The Centers for Medicare & Medicaid Services (CMS) had already spent $499 million on public health insurance exchange technology contracts by February, and it had incurred obligations to spend a total of $1.4 billion on exchange IT contracts.
Investigators at the U.S. Department of Health and Human Services Office of Inspector General (HHS OIG) gave CMS’ exchange IT spending totals in a newly released catalog of CMS exchange IT contracts. CMS is helping its parent, the U.S. Department of Health and Human Services (HHS), run the Patient Protection and Affordable Care Act (PPACA) exchanges in 36 states, and it’s helping HHS oversee the state-based exchanges in 15 states and the District of Columbia.
The HHS-run exchanges had received qualified health plan (QHP) enrollment information for 5.4 million people as of April 19. The PPACA exchange system as a whole reported that it had received enrollment information for 8 million people.
Investigators from HHS OIG — an agency that monitors HHS activities — could not always separate CMS spending on systems created specifically for the HHS-run PPACA exchanges from spending on systems that serve all PPACA exchanges.
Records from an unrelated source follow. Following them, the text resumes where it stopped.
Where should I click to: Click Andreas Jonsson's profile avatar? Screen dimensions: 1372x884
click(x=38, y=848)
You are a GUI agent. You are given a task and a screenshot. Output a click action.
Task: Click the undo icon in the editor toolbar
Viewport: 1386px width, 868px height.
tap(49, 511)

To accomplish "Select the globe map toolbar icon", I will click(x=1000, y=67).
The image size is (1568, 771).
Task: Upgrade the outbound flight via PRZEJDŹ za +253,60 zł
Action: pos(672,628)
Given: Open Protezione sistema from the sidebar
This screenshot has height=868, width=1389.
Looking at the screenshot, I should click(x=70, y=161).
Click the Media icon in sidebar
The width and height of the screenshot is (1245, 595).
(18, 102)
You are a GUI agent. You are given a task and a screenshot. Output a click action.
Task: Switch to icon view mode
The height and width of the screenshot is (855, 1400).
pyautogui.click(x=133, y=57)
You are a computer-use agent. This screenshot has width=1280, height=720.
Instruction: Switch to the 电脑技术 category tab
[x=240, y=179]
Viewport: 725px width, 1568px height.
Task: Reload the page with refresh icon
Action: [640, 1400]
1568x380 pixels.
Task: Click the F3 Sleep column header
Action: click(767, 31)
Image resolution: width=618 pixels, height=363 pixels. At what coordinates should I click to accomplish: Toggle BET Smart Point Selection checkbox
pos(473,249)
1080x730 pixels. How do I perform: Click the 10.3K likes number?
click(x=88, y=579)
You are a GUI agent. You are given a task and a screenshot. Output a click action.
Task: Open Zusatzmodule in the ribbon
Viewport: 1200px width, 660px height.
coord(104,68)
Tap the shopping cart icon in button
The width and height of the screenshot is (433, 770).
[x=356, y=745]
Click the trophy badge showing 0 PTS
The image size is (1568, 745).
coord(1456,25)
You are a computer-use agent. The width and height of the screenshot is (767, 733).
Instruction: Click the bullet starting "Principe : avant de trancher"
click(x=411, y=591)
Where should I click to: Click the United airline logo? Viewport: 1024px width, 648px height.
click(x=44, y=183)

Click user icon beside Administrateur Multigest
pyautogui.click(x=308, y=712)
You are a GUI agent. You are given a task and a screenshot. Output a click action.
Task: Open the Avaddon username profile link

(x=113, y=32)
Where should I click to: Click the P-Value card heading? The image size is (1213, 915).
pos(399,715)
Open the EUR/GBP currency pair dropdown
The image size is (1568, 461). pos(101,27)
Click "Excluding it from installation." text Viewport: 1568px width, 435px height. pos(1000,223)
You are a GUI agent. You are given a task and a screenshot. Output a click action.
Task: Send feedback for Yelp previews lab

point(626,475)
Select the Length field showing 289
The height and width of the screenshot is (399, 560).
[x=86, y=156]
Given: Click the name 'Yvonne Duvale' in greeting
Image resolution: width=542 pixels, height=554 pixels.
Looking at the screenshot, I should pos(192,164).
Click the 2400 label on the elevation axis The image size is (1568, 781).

By February, CMS had spent an average of about $92 per HHS exchange QHP enrollee, and about $62 for each exchange QHP enrollee, on exchange IT systems.
Twenty of the contracts awarded started before 2012, with 22 in 2012, 17 in 2013, and one in 2014. If the early CMS IT spending were treated as if it were spent over about 24 months, the start-up per-member-per-month IT spending would be about $3.80 per HHS exchange QHP enrollees and about $2.60 per PPACA exchange QHP enrollee.